Итак, наутро он проснулся позже обычного и привел себя в порядок.

Мадам Ансело и ее дочери завтракали. На столе лежала газета, и все тихо переговаривались. Отец уже ушел. Лицо Мариетт осунулось, глаза блестели, и в горле стоял комок. Войдя в столовую, Бернар увидел газету и понял по глазам и по той тишине, которой его встретили, что они уже все знают. Непроизвольно он повел себя, как преступник из мелодрамы. Остановившись посреди комнаты, он уставился на газету и набрал полную грудь воздуха, медленно запрокидывая голову. Мадам Ансело вскочила в большом волнении и, подбежав, обняла его.

— Сынок, малыш, это потрясающе! Это прекрасно, это грандиозно!

— Это не я, — стал отпираться Бернар. — Я здесь ни при чем.
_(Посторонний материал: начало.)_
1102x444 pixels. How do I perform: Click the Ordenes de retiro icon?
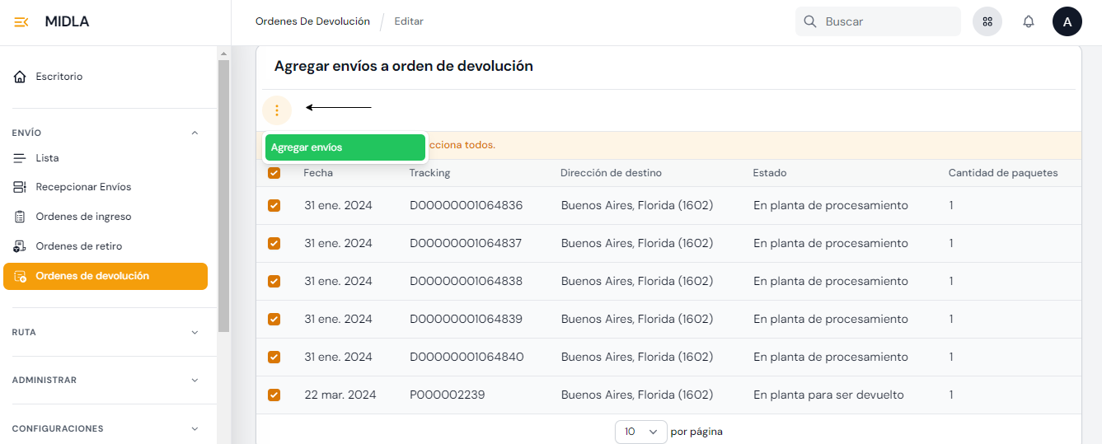(20, 246)
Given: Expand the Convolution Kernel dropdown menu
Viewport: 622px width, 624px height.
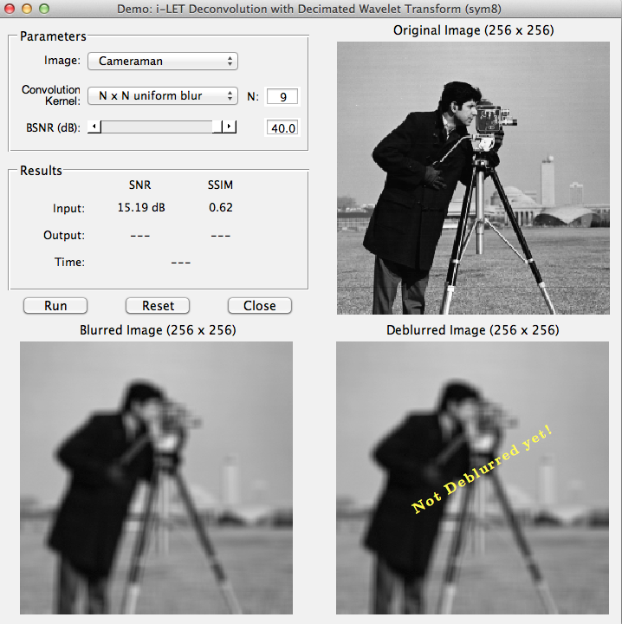Looking at the screenshot, I should [x=162, y=96].
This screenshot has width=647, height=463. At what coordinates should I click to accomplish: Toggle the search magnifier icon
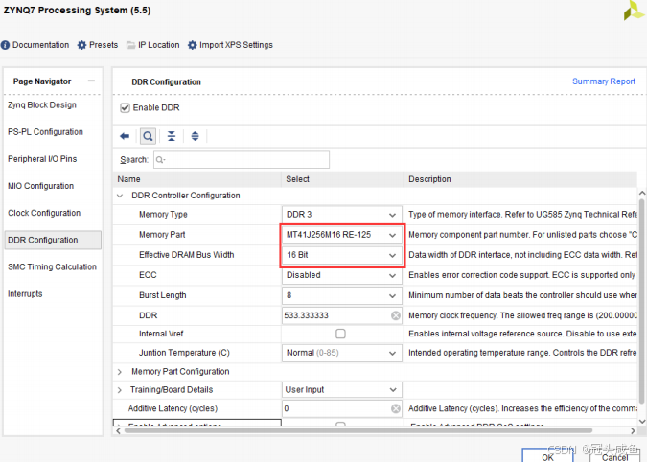148,136
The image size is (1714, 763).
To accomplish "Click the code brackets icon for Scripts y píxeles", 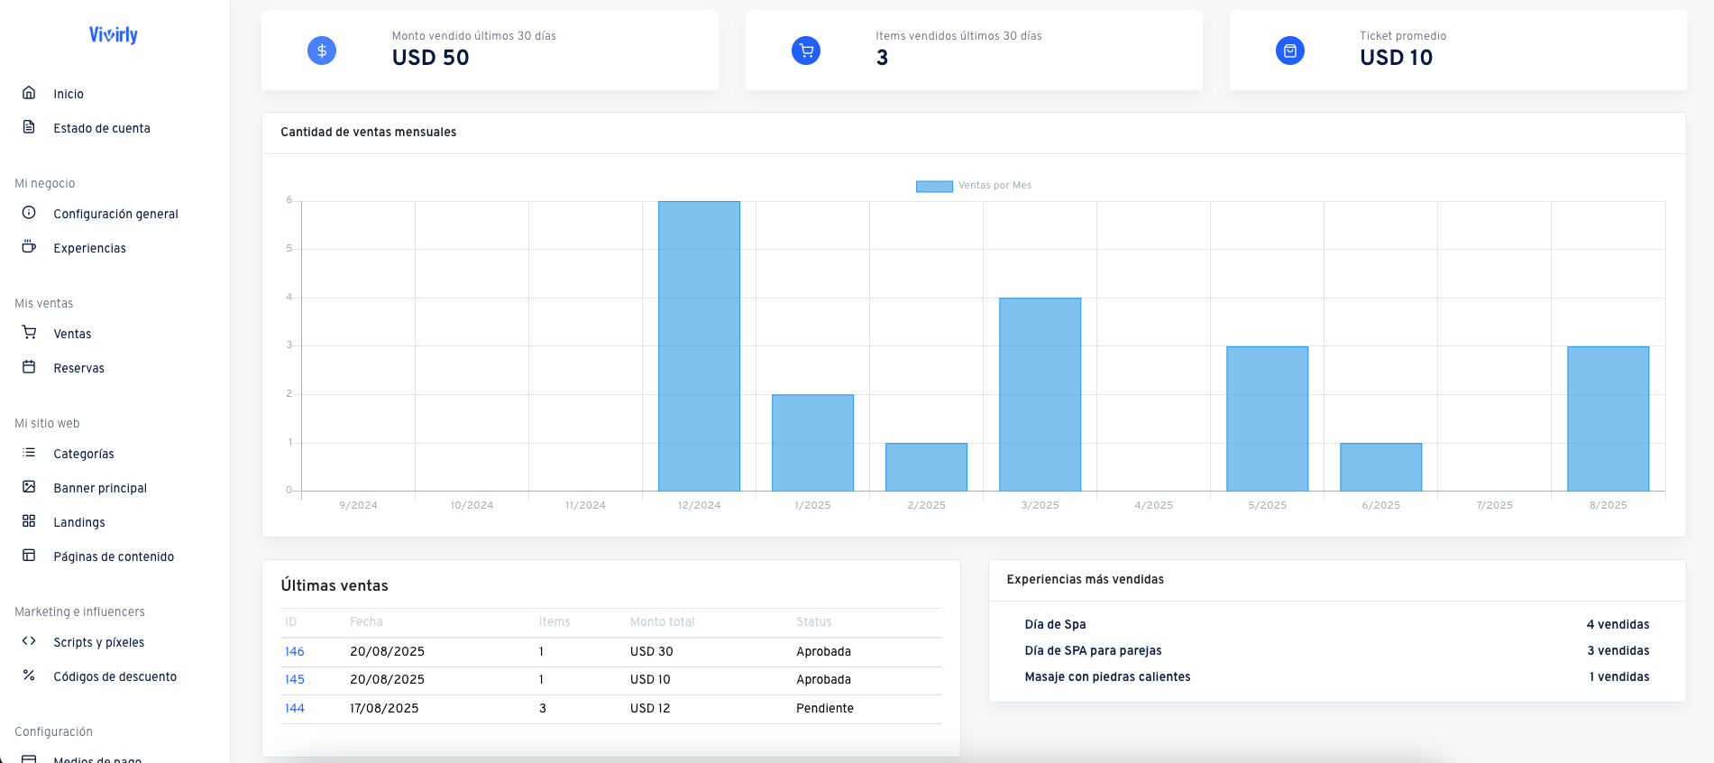I will 29,641.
Это не я.

Мариетт, подскочив, обхватила руками его шею и, положив голову ему на плечо, стала, рыдая, просить у него прощения. Он отбивался и говорил:

— Да нет же, уверяю вас, это не я.

Впрочем, было вполне понятно, что он должен соблюдать осторожность.

— Он великолепен! Он бесподобен!

— У него невероятные скрытые возможности.

— Какая поэзия в этом всем, движение… атмосфера нереальности…

Бернар поел впопыхах, спеша сбежать от этих восторгов. Пока он глотал кофе, Жермен смотрела на руки убийцы, длинные пальцы которых наводили на мысль об изощренных пытках. Она процитировала вслух строку Бодлера: «И недвижно умрет в напряжении усилий».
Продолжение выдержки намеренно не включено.